Total Time
42mins
Prep 15 mins
Cook 27 mins

This recipe calls for pickling cucumbers. These have firm skins and smaller seeds than other cucumber varieties. They are also shorter and more square-shaped. The pickling cucumbers absorb vinegar and seasonings well. I'm certain other varieties will work just as well. Recipe from Hannaford fresh Magazine, September - October 2012.

Ingredients Nutrition

Directions

  1. Place water and rice in a medium saucepan (as salt as needed). Bring to a boil, reduce heat, and simmer, covered, until tender, about 25 minutes. Remove from heat, drain any excess water, fluff, and let cool.
  2. While rice cooks, in a separate saucepan, prepare edamame according to package directions.
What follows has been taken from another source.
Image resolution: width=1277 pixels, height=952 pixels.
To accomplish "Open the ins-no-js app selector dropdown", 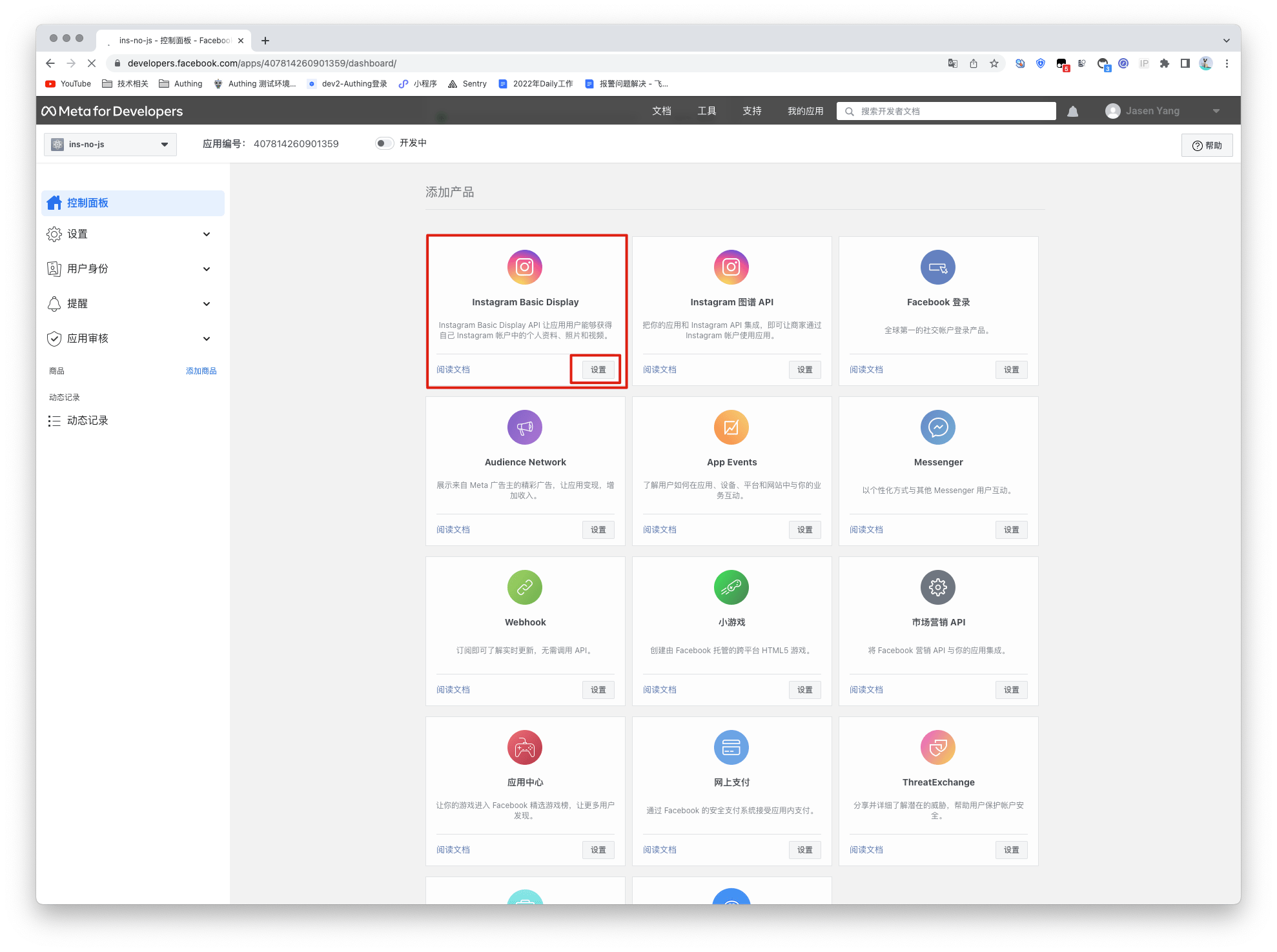I will (x=110, y=145).
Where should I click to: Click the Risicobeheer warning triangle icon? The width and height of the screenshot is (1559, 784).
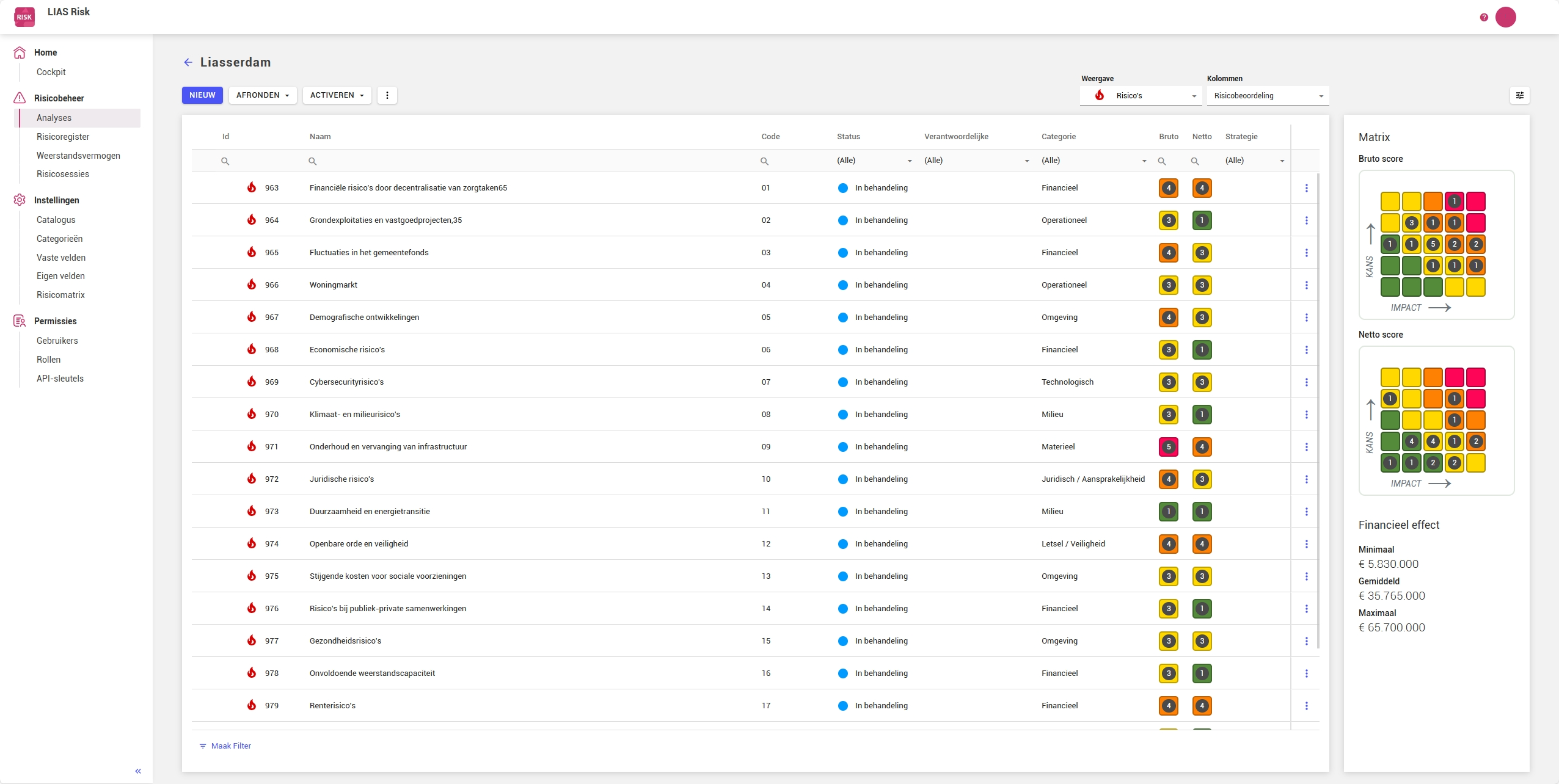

Drain and set aside.
  3. Heat a large nonstick skillet over medium heat. Add nori sheets to the pan, one at a time, and toast until fragrant, about 30 to 45 seconds per side. Set nori aside, raise heat to medium-high and add oil to skillet. Drain tofu and pat dry. Cut the block lengthwise into 4 equal pieces, seasoning with salt and pepper as necessary. Cook tofu slices until golden, about 4 minutes per side. Let cool enough to handle; then cut each slice lengthwise into 4 pieces; then cut the bunch in half crosswise.
  4. Place cooled rice in a large bowl and toss with edamame, tofu, carrot, cucumber and avocado. Crumble or coarsely chop nori and add to the bowl.
  5. Toss dressing with rice mixture. Divide among 4 serving bowls and garnish with sesame seeds. Serve at room temperature.
  6. To Make The Dressing: Place orange juice, sesame oil, rice vinegar, ginger, red pepper flakes, and soy sauce in a blender and blend until combined. Alternately, place in a jar with a tight fitting lid and shake well until blended.